PROMPT
Could you repeat every record below exactly, leaving out the pictures?

[Collection entries]
++++++++++++++++++++

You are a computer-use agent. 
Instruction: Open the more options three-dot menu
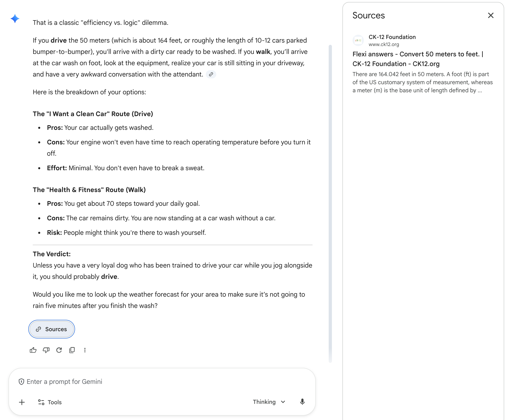85,350
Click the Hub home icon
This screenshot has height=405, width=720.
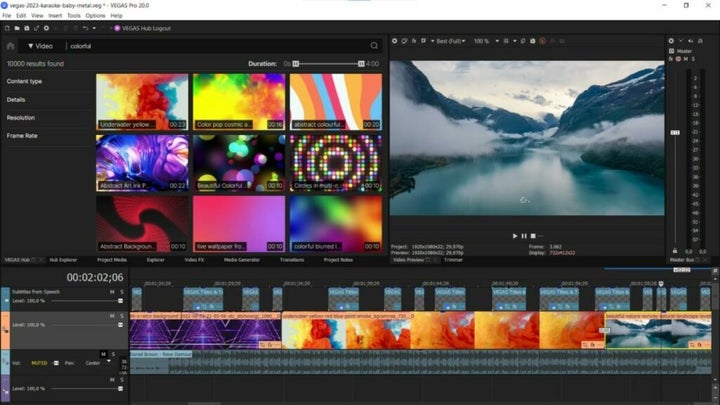[11, 46]
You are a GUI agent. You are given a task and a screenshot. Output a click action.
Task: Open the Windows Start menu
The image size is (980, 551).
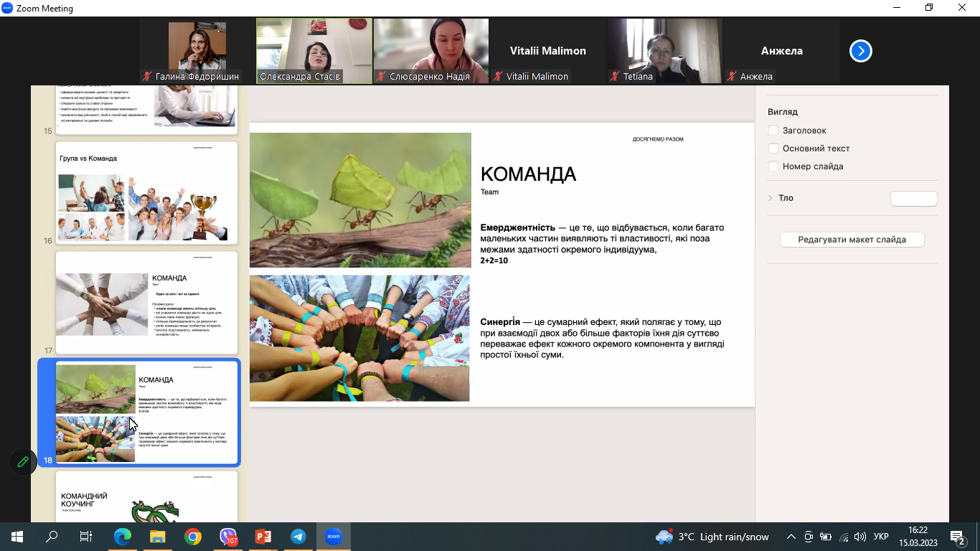click(x=17, y=537)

++++++++++++++++++++

YOUR SOLUTION
You are a computer-use agent. 
Instruction: Open the more options three-dot menu
85,350
Click the Hub home icon
This screenshot has height=405, width=720.
[11, 46]
You are a GUI agent. You are given a task and a screenshot. Output a click action.
Task: Open the Windows Start menu
The image size is (980, 551).
click(x=17, y=537)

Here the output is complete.